Temporal Hierarchical Clustering

TL;DR

This paper introduces a method for creating temporally coherent hierarchical clusterings of dynamic data by embedding point sets into ultrametric spaces and ensuring minimal distortion over time.

Contribution

It formalizes the problem of temporal hierarchical clustering, proposes an embedding-based approach, and provides bounds on the problem's approximability.

Findings

Established bounds on the approximability of the clustering problem.

Proposed a framework for embedding point sets into ultrametrics with temporal coherence.

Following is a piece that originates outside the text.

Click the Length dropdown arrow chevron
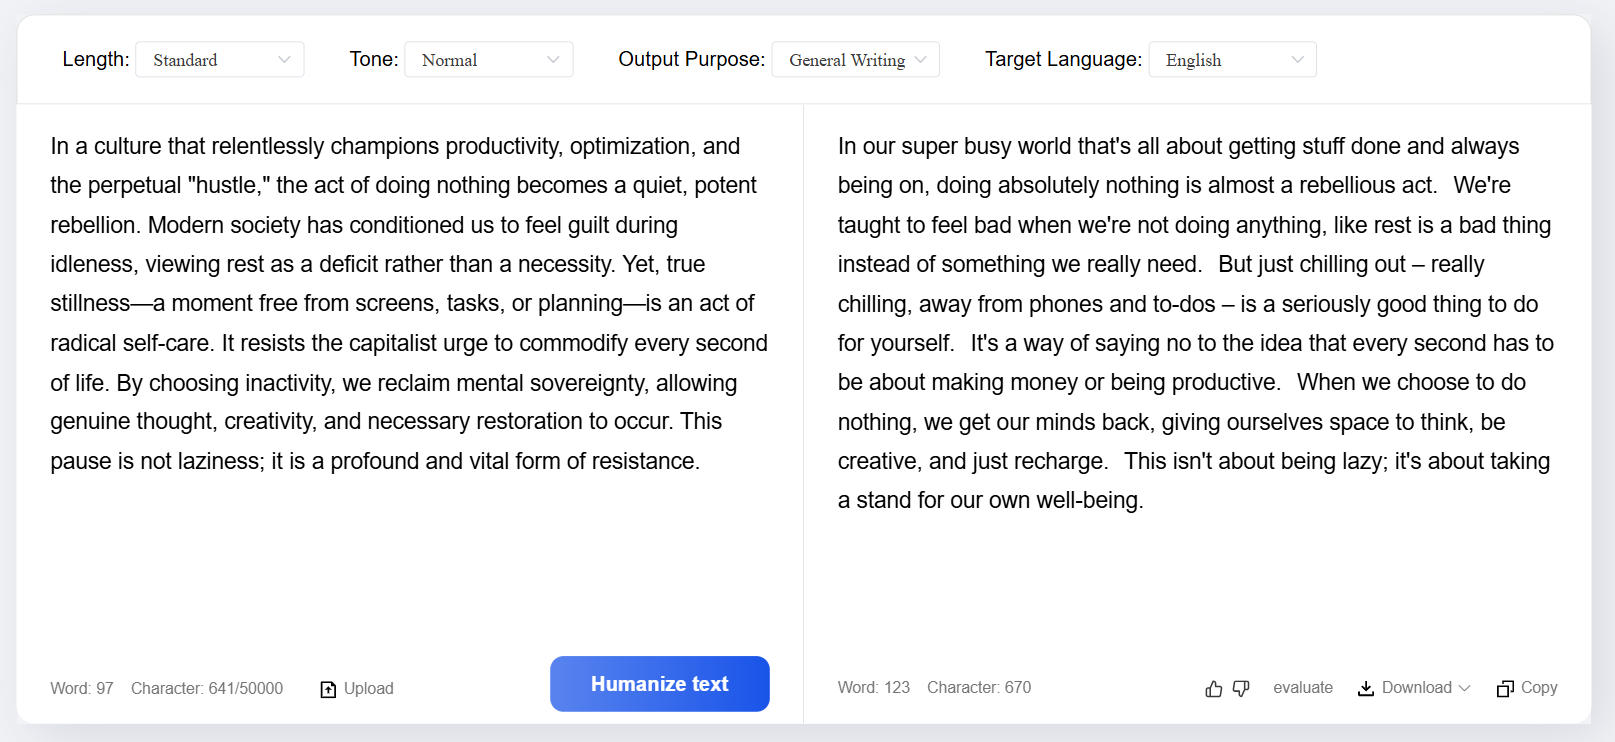The height and width of the screenshot is (742, 1615). coord(284,60)
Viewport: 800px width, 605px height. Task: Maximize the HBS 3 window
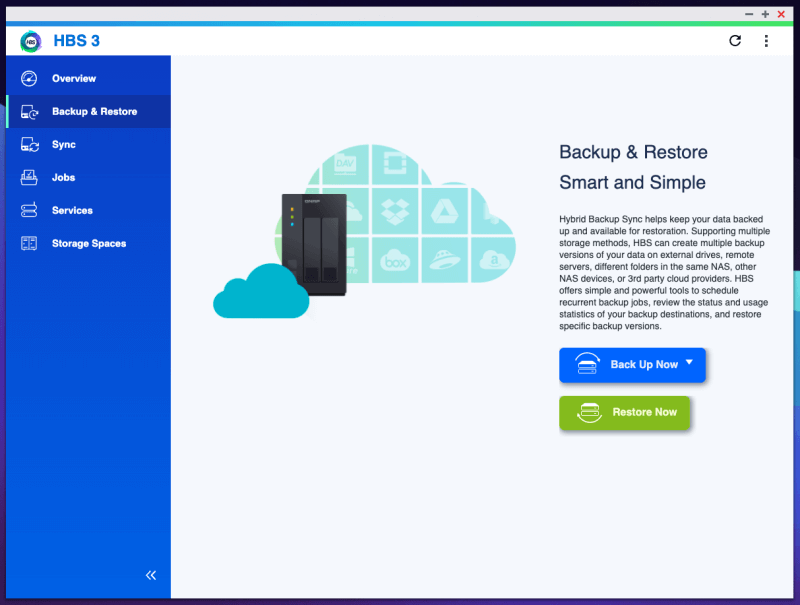pyautogui.click(x=765, y=14)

Analyzed the trade-offs between clustering accuracy and temporal smoothness.

Abstract

We study hierarchical clusterings of metric spaces that change over time. This is a natural geometric primitive for the analysis of dynamic data sets. Specifically, we introduce and study the problem of finding a temporally coherent sequence of hierarchical clusterings from a sequence of unlabeled point sets. We encode the clustering objective by embedding each point set into an ultrametric space, which naturally induces a hierarchical clustering of the set of points. We enforce temporal coherence among the embeddings by finding correspondences between successive pairs of ultrametric spaces which exhibit small distortion in the Gromov-Hausdorff sense. We present both upper and lower bounds on the approximability of the resulting optimization problems.